▸ **WORK ITEM**
Sift through the material below and return the lines with "triangle".

▸ **EXTRACTED INFORMATION**
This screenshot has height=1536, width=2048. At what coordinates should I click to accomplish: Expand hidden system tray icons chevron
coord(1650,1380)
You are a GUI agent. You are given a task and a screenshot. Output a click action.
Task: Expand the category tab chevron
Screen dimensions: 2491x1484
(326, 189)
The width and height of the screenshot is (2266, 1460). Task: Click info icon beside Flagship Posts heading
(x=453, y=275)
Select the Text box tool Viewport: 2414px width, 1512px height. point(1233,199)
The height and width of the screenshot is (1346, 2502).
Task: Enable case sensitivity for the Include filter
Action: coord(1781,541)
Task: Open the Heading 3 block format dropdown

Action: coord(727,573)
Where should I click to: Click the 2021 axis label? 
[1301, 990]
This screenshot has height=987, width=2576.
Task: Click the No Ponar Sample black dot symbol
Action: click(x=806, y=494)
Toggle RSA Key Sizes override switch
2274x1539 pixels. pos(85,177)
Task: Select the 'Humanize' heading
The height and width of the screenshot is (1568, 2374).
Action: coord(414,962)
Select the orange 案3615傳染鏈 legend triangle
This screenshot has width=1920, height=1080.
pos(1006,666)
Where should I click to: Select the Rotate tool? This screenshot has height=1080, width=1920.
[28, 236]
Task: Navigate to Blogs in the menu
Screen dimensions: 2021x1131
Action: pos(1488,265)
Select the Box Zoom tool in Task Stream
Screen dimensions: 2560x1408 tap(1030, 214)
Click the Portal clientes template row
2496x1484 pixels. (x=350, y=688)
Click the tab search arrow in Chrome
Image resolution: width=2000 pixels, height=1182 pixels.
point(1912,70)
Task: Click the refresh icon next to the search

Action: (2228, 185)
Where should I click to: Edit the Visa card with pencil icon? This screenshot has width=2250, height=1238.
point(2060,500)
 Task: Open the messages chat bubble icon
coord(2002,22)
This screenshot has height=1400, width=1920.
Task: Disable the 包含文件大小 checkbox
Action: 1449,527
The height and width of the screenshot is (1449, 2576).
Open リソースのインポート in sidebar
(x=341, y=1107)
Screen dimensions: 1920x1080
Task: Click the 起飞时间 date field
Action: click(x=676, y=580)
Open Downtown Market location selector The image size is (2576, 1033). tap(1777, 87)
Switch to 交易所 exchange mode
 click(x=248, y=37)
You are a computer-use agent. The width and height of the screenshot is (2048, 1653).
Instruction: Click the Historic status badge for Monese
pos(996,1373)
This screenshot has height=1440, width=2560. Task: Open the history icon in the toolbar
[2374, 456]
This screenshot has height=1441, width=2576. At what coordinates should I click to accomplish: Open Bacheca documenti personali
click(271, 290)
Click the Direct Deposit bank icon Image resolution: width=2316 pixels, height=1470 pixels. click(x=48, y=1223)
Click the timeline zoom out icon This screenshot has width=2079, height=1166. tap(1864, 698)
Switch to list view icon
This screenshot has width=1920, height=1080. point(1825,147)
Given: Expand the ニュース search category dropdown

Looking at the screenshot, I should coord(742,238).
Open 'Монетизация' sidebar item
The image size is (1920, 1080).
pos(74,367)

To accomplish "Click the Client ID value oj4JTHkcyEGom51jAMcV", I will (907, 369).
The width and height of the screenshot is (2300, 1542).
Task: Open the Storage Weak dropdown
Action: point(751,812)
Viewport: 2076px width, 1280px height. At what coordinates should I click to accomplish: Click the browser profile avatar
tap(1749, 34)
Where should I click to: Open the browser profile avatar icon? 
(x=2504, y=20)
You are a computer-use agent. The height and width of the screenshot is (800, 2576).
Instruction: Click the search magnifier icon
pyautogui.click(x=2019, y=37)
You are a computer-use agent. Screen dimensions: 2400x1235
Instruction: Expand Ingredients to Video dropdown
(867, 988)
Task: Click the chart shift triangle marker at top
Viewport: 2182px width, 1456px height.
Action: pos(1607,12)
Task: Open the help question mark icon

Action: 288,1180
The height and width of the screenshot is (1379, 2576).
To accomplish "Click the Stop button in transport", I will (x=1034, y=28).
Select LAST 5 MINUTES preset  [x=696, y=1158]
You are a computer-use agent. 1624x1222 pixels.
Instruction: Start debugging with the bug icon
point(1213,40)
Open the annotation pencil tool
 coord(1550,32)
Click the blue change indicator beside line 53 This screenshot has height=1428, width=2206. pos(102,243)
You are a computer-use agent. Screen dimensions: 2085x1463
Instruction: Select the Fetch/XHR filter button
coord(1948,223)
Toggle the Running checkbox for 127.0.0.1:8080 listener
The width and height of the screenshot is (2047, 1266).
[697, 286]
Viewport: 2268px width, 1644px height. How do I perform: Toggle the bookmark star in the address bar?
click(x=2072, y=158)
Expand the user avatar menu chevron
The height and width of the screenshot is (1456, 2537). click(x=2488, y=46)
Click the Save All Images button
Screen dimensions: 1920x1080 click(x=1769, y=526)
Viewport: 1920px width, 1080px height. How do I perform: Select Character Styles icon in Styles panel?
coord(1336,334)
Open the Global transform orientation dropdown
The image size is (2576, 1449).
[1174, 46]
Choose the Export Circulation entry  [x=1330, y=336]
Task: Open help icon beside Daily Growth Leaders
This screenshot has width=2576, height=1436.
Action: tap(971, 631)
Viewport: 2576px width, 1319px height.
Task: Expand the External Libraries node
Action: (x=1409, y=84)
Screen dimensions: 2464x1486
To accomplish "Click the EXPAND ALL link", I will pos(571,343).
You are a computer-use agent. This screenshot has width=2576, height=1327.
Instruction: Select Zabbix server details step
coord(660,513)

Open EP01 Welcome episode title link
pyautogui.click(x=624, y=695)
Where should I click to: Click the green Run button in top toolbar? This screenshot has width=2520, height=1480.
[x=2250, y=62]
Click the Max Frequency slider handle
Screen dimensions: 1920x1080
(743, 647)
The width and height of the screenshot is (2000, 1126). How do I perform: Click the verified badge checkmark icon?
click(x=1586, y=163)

▸ **FINAL ANSWER**
Select the orange 案3615傳染鏈 legend triangle
Task: Click the chart shift triangle marker at top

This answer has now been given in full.